This is deliberate. Jobs saw what the calculator app looked like on an iPad and pulled it at the last minute.
This is a problem specifically caused by the iPad's design. On desktop you just prohibit the user from making the calculator app window bigger than reasonable and that's that. But iPads require that the current app fill the entire screen, so any apps that can't are really awkward and frustrating to use - as can be seen when you run an iPhone-only app on an iPad[0]. Third-party calculator apps have the same problem, too.
Before you mention Stage Manager, I should point out that making the calculator app an iPad Pro (2021) exclusive feature would be even sillier than the current situation of not having one.
At one point this was solvable by putting a widget in the Today view, which would mean you had a properly-proportioned calculator on your homescreen. However, several iPadOS updates have broken this fix:
* iOS 14 introduced a new widget type intended to live on homescreens that does not support user interaction. In iPadOS 14, these widgets sat on top of the older interactive ones and often pushed them far off the bottom where they were basically useless.
* iPadOS 15 redesigned the homescreen to bring it to parity with iOS 14[1], at the expense of completely removing the ability to have the Today view on the homescreen. You now have to swipe to the left to get at it.
So on a current-OS iPad, the only place for a calculator app to live that is guaranteed to always be a reasonable size is the legacy widgets section of a rarely-used Minus World of a homescreen that lives to the left of your other homescreens.
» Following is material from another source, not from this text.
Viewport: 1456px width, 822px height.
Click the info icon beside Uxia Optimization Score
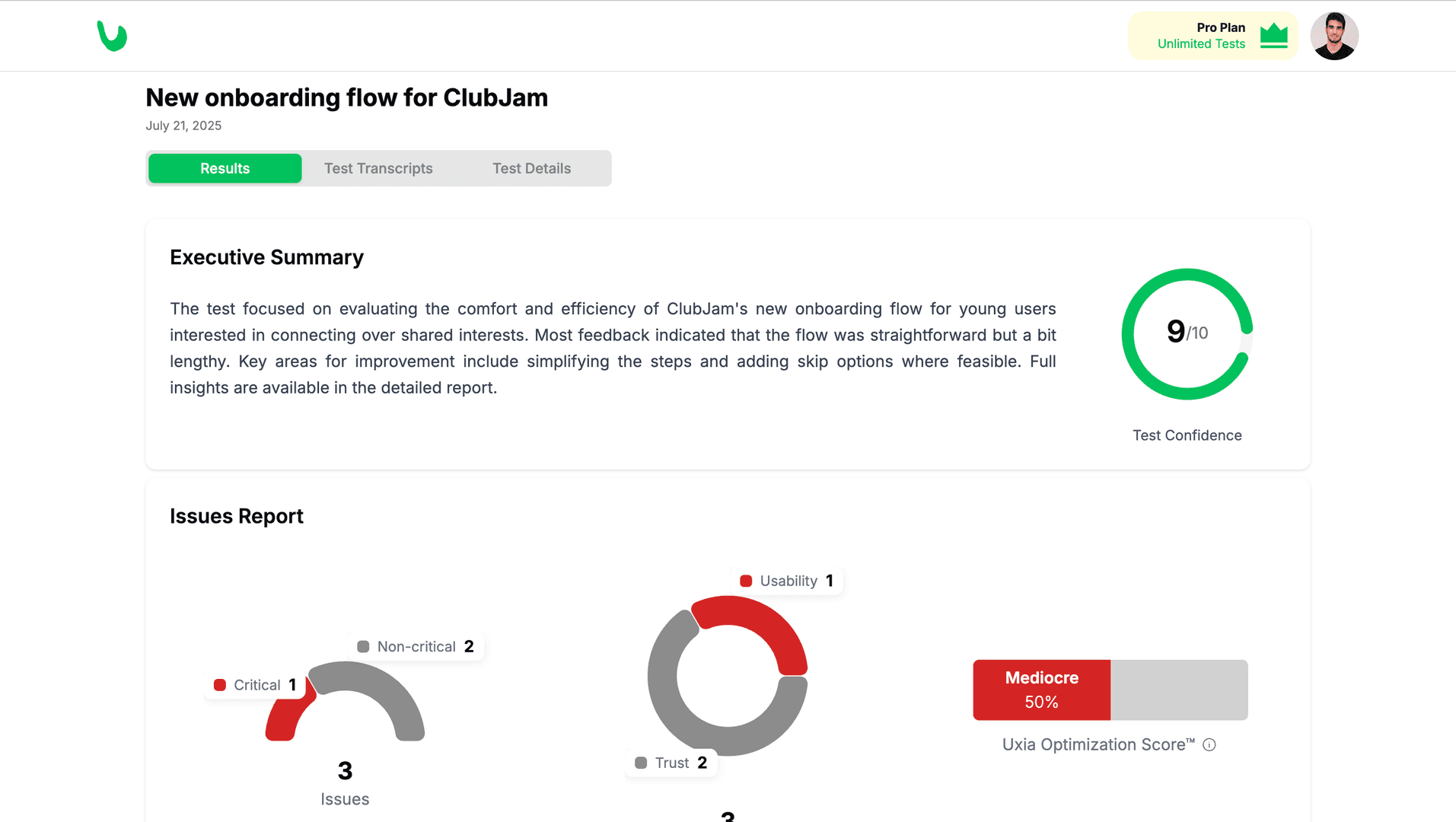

Everywhere else incurs various levels of silly-looking design.
[0] Only recently did we even get the ability to rotate iPhone apps contrary to the device orientation. Before that, if you used a keyboard case, iPhone apps would more or less demand you take the iPad out of the case and hold the iPad in portrait in order to use it.
[1] If I had a nickel for every iOS feature that took a year to come to the iPad, I'd have two nickels.
Space is not a good reason: you could easily fill some with a calculation history log, or even implement type/editor features like the Numi app on macOS.